> _INSTRUCTIONS TO FOLLOW_:
Up to and including the line with "This screenshot has height=982, width=1128.", repeat every line of the listing exactly, beginning at the first.

**** SUPPLIED ENTRIES ****

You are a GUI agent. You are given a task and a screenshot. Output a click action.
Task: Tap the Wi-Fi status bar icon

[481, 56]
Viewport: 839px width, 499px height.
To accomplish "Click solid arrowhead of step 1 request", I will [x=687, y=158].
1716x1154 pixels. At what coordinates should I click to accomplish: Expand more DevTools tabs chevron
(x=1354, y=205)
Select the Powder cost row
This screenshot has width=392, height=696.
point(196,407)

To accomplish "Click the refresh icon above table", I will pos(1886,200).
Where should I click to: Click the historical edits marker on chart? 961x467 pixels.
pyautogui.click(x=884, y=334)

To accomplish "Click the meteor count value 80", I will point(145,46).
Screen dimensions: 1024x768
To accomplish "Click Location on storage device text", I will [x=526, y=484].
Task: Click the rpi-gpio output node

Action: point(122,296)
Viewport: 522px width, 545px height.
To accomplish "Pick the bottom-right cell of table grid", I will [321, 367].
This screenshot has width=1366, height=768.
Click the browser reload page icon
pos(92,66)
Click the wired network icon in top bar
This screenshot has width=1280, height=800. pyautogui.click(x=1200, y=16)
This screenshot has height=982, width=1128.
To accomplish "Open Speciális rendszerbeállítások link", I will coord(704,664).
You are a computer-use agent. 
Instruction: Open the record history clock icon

****

> _EXERCISE RESULT_:
You are a GUI agent. You are given a task and a screenshot. Output a click action.
Task: Tap the Wi-Fi status bar icon

[481, 56]
Viewport: 839px width, 499px height.
To accomplish "Click solid arrowhead of step 1 request", I will [x=687, y=158].
1716x1154 pixels. At what coordinates should I click to accomplish: Expand more DevTools tabs chevron
(x=1354, y=205)
Select the Powder cost row
This screenshot has width=392, height=696.
point(196,407)

To accomplish "Click the refresh icon above table", I will pos(1886,200).
Where should I click to: Click the historical edits marker on chart? 961x467 pixels.
pyautogui.click(x=884, y=334)

To accomplish "Click the meteor count value 80", I will point(145,46).
Screen dimensions: 1024x768
To accomplish "Click Location on storage device text", I will [x=526, y=484].
Task: Click the rpi-gpio output node

Action: point(122,296)
Viewport: 522px width, 545px height.
To accomplish "Pick the bottom-right cell of table grid", I will [321, 367].
This screenshot has width=1366, height=768.
Click the browser reload page icon
pos(92,66)
Click the wired network icon in top bar
This screenshot has width=1280, height=800. pyautogui.click(x=1200, y=16)
This screenshot has height=982, width=1128.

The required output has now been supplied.